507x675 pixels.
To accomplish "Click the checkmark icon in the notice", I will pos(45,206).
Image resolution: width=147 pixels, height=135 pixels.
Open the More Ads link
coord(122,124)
....................
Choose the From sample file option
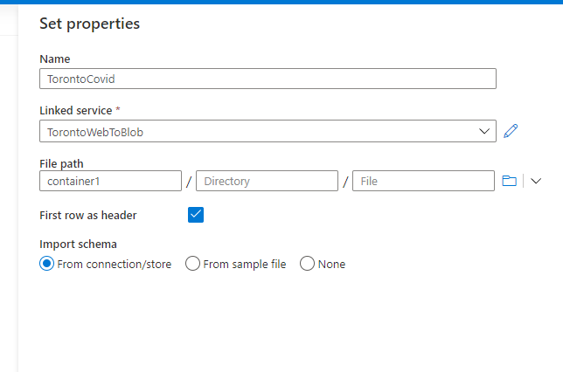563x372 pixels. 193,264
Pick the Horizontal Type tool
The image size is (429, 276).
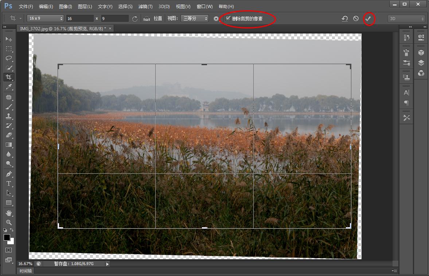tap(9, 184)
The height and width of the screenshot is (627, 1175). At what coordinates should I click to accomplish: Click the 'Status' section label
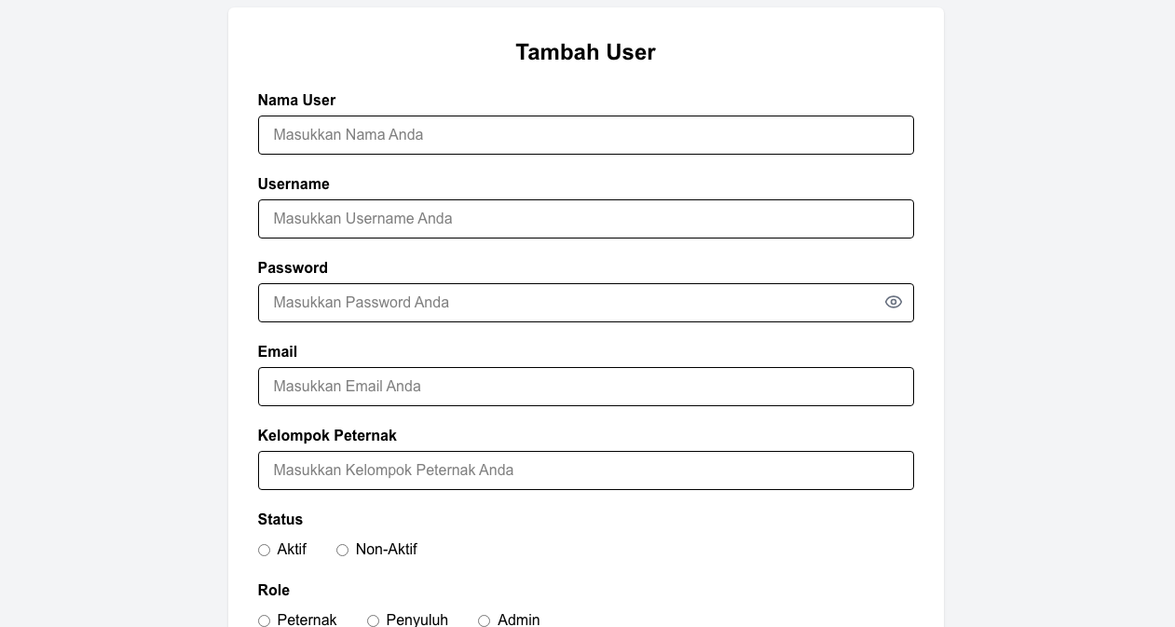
....................
> [Task to carry out] With the pictures omitted, copy exactly the lines of the listing above starting at the line containing "Choose the From sample file option" and ending at the line containing "The height and", both included.

> [Answer box]
Choose the From sample file option
563x372 pixels. 193,264
Pick the Horizontal Type tool
The image size is (429, 276).
tap(9, 184)
The height and width of the screenshot is (627, 1175). At what coordinates should I click to accomplish: Click the 'Status' section label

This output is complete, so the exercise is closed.